[Items from a data source]
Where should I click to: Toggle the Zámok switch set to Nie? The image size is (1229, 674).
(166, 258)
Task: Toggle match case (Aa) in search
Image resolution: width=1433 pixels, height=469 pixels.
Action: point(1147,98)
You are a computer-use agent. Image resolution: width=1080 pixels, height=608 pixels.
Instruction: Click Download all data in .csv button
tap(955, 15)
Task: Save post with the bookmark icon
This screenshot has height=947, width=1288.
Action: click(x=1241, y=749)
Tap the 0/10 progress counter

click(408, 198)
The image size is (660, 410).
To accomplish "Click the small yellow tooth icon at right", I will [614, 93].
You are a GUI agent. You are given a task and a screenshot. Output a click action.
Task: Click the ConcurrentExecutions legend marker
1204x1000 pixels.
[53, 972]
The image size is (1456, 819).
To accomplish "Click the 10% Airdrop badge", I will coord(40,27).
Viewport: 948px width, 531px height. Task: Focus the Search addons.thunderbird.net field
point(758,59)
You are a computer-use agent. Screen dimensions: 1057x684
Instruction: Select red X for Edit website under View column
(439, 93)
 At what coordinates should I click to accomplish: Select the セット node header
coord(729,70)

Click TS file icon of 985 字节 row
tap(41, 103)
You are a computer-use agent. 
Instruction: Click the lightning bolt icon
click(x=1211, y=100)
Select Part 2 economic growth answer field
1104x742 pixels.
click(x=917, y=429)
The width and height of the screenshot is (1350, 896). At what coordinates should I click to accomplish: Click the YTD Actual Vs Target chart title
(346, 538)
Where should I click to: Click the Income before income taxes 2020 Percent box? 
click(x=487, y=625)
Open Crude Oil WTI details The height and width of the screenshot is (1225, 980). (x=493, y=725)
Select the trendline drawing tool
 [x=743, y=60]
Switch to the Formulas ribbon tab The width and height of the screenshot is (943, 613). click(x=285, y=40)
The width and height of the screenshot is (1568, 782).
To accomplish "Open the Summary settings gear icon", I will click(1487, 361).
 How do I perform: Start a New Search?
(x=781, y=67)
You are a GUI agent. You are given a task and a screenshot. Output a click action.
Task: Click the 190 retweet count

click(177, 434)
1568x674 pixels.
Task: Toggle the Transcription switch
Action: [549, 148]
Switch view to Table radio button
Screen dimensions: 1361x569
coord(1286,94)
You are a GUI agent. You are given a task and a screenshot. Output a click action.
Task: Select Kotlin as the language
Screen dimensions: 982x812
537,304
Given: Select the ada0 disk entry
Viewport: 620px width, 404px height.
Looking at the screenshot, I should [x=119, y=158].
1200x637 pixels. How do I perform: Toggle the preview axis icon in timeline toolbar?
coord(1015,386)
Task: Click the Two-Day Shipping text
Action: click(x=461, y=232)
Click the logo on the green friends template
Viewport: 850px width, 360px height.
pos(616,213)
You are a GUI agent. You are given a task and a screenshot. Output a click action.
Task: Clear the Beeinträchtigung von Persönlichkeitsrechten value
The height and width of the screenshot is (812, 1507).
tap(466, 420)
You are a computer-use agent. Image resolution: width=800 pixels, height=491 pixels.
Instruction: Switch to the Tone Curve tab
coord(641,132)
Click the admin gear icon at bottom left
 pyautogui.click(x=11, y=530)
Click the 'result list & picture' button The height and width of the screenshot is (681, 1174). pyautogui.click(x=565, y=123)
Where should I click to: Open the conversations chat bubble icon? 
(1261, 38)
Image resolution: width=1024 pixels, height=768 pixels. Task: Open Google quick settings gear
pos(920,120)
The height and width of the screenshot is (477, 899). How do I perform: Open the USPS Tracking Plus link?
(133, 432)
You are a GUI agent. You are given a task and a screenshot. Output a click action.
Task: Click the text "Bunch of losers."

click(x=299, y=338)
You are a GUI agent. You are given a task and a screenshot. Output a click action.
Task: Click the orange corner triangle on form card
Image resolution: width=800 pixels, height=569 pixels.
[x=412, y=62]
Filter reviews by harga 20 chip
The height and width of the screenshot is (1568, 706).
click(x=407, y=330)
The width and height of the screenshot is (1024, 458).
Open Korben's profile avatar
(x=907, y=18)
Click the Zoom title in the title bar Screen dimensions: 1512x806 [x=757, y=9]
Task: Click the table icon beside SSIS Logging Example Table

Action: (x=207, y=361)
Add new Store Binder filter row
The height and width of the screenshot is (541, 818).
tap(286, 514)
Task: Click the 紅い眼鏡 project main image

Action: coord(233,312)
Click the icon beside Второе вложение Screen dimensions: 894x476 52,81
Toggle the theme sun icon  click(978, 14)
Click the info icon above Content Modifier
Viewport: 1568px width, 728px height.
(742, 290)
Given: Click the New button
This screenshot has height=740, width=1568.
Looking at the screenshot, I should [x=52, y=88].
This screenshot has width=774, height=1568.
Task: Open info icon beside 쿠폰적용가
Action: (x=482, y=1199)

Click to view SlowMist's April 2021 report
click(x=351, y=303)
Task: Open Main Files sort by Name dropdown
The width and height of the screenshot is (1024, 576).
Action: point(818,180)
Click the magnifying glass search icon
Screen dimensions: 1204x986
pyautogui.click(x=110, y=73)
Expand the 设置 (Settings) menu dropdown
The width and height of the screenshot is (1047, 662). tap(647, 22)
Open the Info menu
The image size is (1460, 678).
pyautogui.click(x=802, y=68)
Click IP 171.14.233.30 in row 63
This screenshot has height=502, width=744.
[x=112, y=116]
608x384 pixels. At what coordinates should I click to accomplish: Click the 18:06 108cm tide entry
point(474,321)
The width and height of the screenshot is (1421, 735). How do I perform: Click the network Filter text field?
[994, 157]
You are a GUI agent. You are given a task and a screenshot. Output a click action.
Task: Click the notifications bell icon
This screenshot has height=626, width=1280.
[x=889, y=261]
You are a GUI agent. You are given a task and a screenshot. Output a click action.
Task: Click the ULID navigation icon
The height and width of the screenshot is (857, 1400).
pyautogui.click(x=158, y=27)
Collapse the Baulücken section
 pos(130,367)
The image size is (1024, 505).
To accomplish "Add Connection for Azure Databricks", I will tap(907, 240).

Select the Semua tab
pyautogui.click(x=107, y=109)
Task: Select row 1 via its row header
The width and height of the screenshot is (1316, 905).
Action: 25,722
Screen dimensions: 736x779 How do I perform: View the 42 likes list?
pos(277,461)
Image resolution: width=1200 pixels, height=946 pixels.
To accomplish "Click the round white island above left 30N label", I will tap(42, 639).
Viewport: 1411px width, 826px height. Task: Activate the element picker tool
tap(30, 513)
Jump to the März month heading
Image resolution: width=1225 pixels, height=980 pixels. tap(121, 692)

**EXERCISE OBJECTIVE**
Would you output, from the records above, exactly the run of lines that starts at the line containing "Viewport: 850px width, 360px height." and ends at the line containing "Toggle the theme", and only that run?

**RESPONSE TO THIS TASK**
Viewport: 850px width, 360px height.
pos(616,213)
You are a GUI agent. You are given a task and a screenshot. Output a click action.
Task: Clear the Beeinträchtigung von Persönlichkeitsrechten value
The height and width of the screenshot is (812, 1507).
tap(466, 420)
You are a computer-use agent. Image resolution: width=800 pixels, height=491 pixels.
Instruction: Switch to the Tone Curve tab
coord(641,132)
Click the admin gear icon at bottom left
 pyautogui.click(x=11, y=530)
Click the 'result list & picture' button The height and width of the screenshot is (681, 1174). pyautogui.click(x=565, y=123)
Where should I click to: Open the conversations chat bubble icon? 
(1261, 38)
Image resolution: width=1024 pixels, height=768 pixels. Task: Open Google quick settings gear
pos(920,120)
The height and width of the screenshot is (477, 899). How do I perform: Open the USPS Tracking Plus link?
(133, 432)
You are a GUI agent. You are given a task and a screenshot. Output a click action.
Task: Click the text "Bunch of losers."

click(x=299, y=338)
You are a GUI agent. You are given a task and a screenshot. Output a click action.
Task: Click the orange corner triangle on form card
Image resolution: width=800 pixels, height=569 pixels.
[x=412, y=62]
Filter reviews by harga 20 chip
The height and width of the screenshot is (1568, 706).
click(x=407, y=330)
The width and height of the screenshot is (1024, 458).
Open Korben's profile avatar
(x=907, y=18)
Click the Zoom title in the title bar Screen dimensions: 1512x806 [x=757, y=9]
Task: Click the table icon beside SSIS Logging Example Table

Action: (x=207, y=361)
Add new Store Binder filter row
The height and width of the screenshot is (541, 818).
tap(286, 514)
Task: Click the 紅い眼鏡 project main image

Action: coord(233,312)
Click the icon beside Второе вложение Screen dimensions: 894x476 52,81
Toggle the theme sun icon  click(978, 14)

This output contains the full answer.